University of Melbourne immunologist Associate Professor Katherine Kedzierska, from the Department of Microbiology and Immunology at The Peter Doherty Institute for Infection and Immunity, won the 2016 Jacques Miller Medal for experimental biomedicine.
Associate Professor Kedzierska researches immune responses to virus outbreaks, including influenza, with a particular focus on how best to protect vulnerable and high-risk groups.
Her cutting edge work could lead to the development of a one-shot flu jab for life.
Professor Sharon Lewin, Director of the Doherty Institute, said Associate Professor Kedzierska’s outstanding translational research was integral to the work of the organisation.
“Katherine is such a deserving recipient of the Jacques Miller Medal and I congratulate her on this outstanding achievement.
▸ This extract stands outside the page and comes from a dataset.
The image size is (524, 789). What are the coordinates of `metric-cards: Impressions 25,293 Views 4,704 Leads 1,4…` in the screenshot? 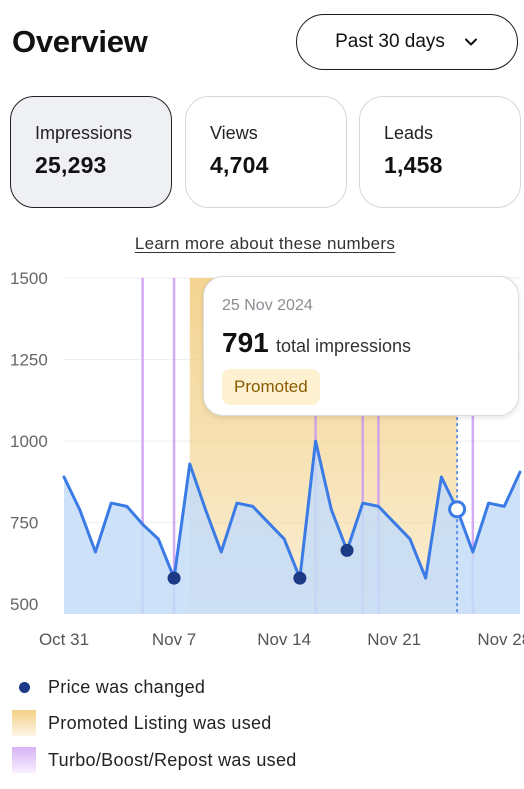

Earlier this year she made headlines for her research identifying ‘killer’ CD8+ T cells as the best way to protect against a new strain of avian influenza virus emerging from China, a major breakthrough in the search for universal flu vaccine.
“I am also very excited to see these two medals being awarded to two outstanding female scientists.” Professor Fabienne Mackay, Head of the School of Biomedical Sciences, said this is only the second time the Jacques Miller Medal for Experimental Biomedicine has been awarded.
"We are very proud of Katherine for such an incredible achievement. The honour is a testament to the capability within the University’s biomedical department and the Doherty Institute for producing ground-breaking research with the potential to make a real global impact.”
Dr Jane Elith, who recently won the Prime Minister’s Prize for Science, was awarded the Fenner Medal. Dr Elith from the Faculty of Science, has become one of the world’s most influential researchers in applied ecology.
She uses new tools to understand species distribution in the wild, helping to better inform environmental managers and governments on invasive species, land-use and improving biodiversity.
Dean of Science at the University of Melbourne, Professor Karen Day, said Dr Elith was blazing a trail for women in the disciplines of science, technology, engineering and maths (STEM).
“She is an outstanding conservation biologist and a wonderful role model for women in STEM,” Prof Day said.
"Her work exemplifies the power of combining mathematics and biology to provide innovative solutions to environmental problems.” The Academy President, Professor Andrew Holmes called the women ‘inspirational’.
“These scientists are simply inspirational. They are working at the leading edges of their fields and of human knowledge, and they are developing innovations that will change and improve our society, our economy and our health,” Professor Holmes said.
The awards will be formally presented at the Academy’s annual three-day celebration of Australian science, Science at the Shine Dome, in Canberra in May 2016.